La nuova difesa e i vecchi pacifismi
Ciò non toglie che non manchino, quando si tratta di pace e guerra, gli abbagli ideologici. Un classico (e antico) abbaglio della società libera è quello di credere che il libero scambio, il commercio, e la conseguente interdipendenza economica e finanziaria, possano da soli, in assenza di altre condizioni, garantire la pace anche con le potenze autoritarie. Ciò spiega perché, nel periodo in cui Putin consolidava il suo potere autocratico in Russia, in Occidente si commettesse l’errore di pensare che ad assicurare la pace sarebbe bastata l’interdipendenza economica fra la Federazione russa e il nostro mondo.
Il pacifismo fondamentalista è di altra pasta. È armato di una antropologia positiva (l’uomo è buono per natura anche se può essere corrotto da istituzioni corrotte) e dalla conseguente convinzione che le asimmetrie di potere e l’esercizio del potere siano accidenti della storia anziché condizioni ineliminabili della vicenda umana. Diffida (quando non le è apertamente ostile) della società libera, la quale si regge sull’idea che gli abusi di potere possono essere evitati o attenuati solo se vari centri di potere si bilanciano e si controllano. Così come non crede che la libertà delle persone sia assicurata da una particolare disposizione dei rapporti di forza all’interno della società, il pacifismo fondamentalista contesta l’idea che la pace dipenda dai rapporti di forza fra gli Stati. Da qui un rifiuto assoluto della guerra, anche di quella difensiva.

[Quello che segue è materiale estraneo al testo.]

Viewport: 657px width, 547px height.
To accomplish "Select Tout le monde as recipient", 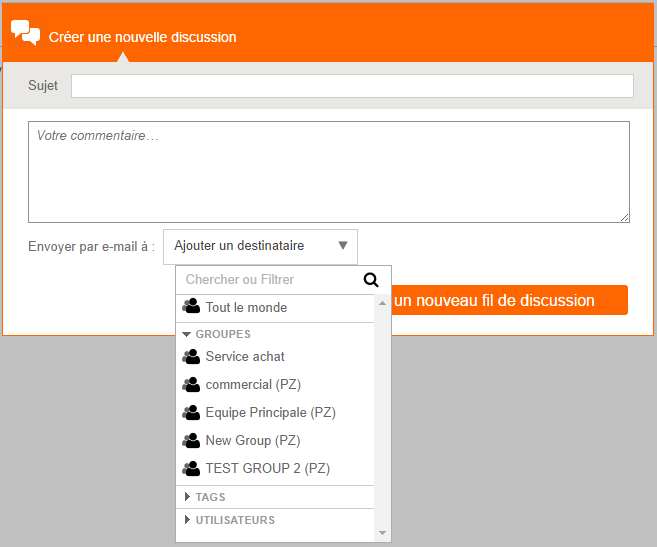I will pyautogui.click(x=246, y=307).

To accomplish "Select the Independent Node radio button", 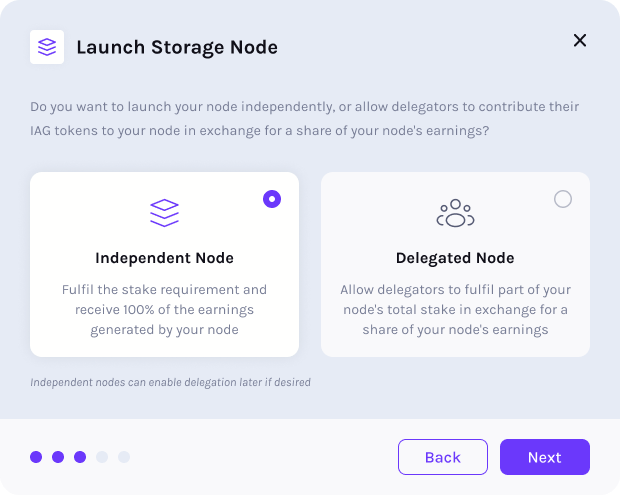I will coord(272,199).
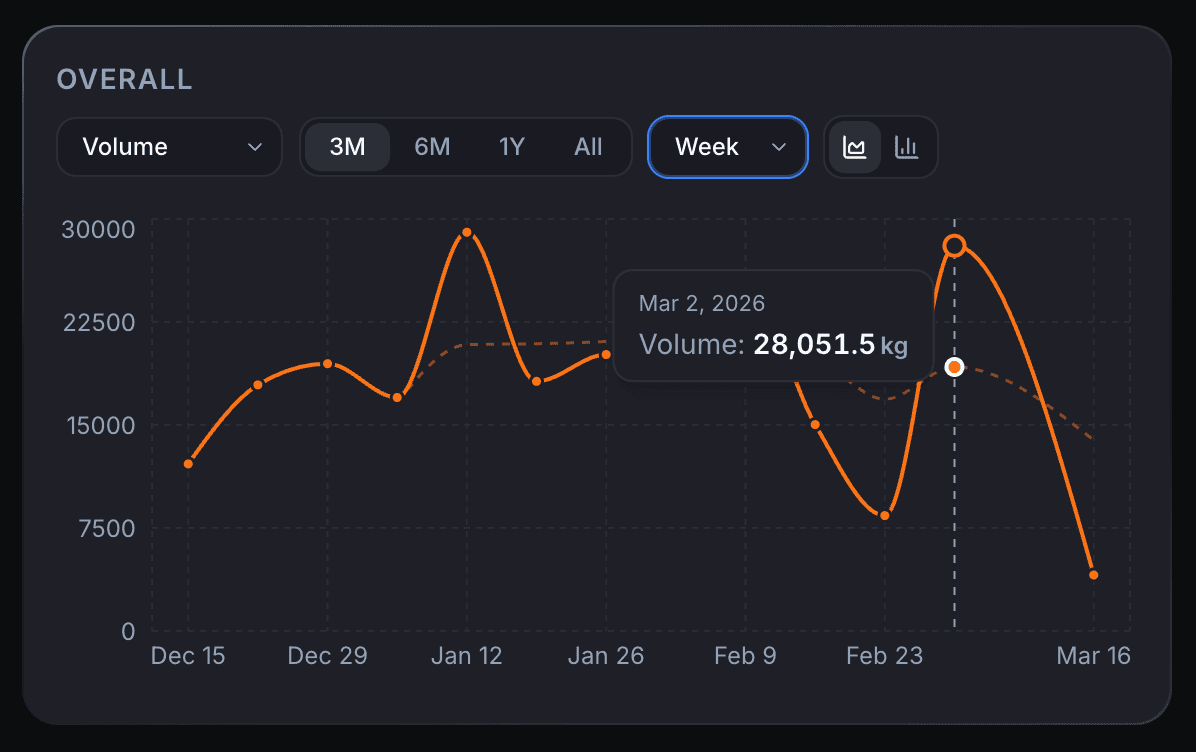Open the Volume metric dropdown
The height and width of the screenshot is (752, 1196).
169,147
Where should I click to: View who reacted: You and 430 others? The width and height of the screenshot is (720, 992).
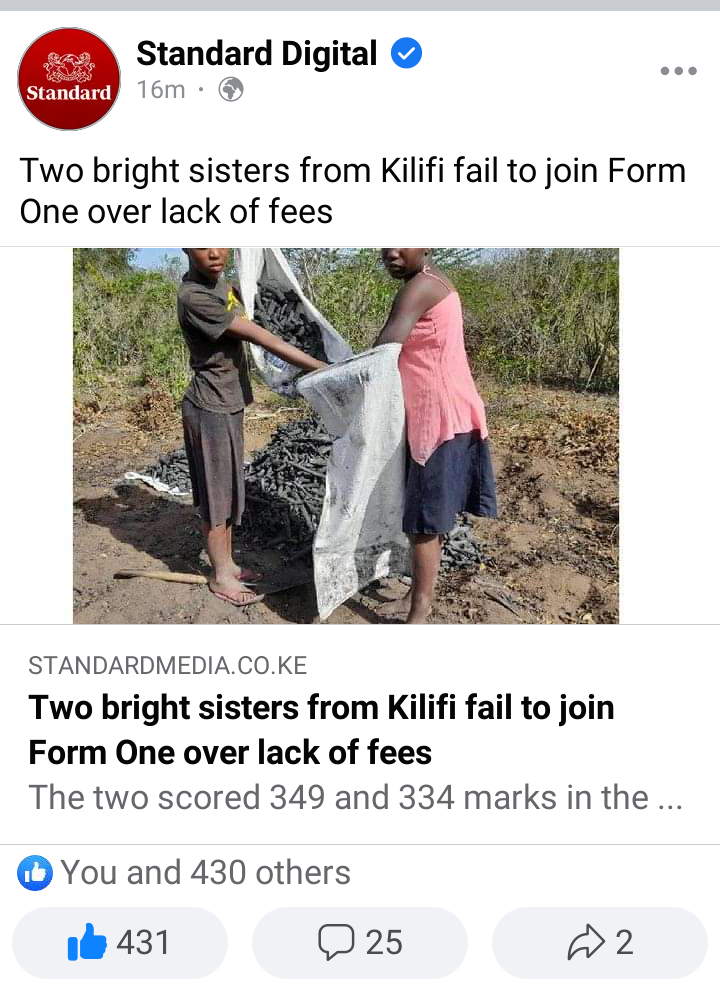pyautogui.click(x=206, y=872)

Lasciamo da parte i finti pacifisti per i quali il pacifismo è solo un pretesto per combattere la società occidentale. Consideriamo il pacifismo fondamentalista, diciamo così, nella sua purezza. Si basa su due idee entrambe campate in aria. La prima è che basti decidere di non avere nemici perché i nemici non ci siano. Ma siccome il nemico prima o poi arriva lo stesso, in barba a ciò che pensano i pacifisti fondamentalisti, il loro rifiuto della guerra difensiva non lascia altra possibilità che la resa, la sottomissione. La seconda idea campata in aria discende dalla prima. I fondamentalisti pensano che la pace dipenda solo dalla buona volontà. Se provi a spiegare loro che la pace dipende invece dai rapporti di forza, e che per garantirla devi disporre di un potere deterrente che tenga a bada i potenziali aggressori, essi ti accusano di essere un «militarista» e un guerrafondaio. L’inconsistenza dei loro principi li porta sempre, lo capiscano o no, a fare il gioco degli aggressori di ogni risma. Siccome spesso citano Gandhi va detto che il Mahatma non era né uno sciocco né uno sprovveduto. Sapeva che la strategia non violenta da lui posta al servizio della causa dell’indipendenza indiana era in grado di fare breccia nell’opinione pubblica britannica e che ciò, condizionando il governo (democratico) di Sua Maestà, poteva dargli il successo. Ma comprendeva che contro Hitler servivano gli eserciti.
Tutti vogliamo la pace. Ma dobbiamo sapere che per tenere a bada il violento di turno (il quale arriva sempre prima o poi) non basta la buona volontà. Occorre anche avere a portata di mano un robusto bastone.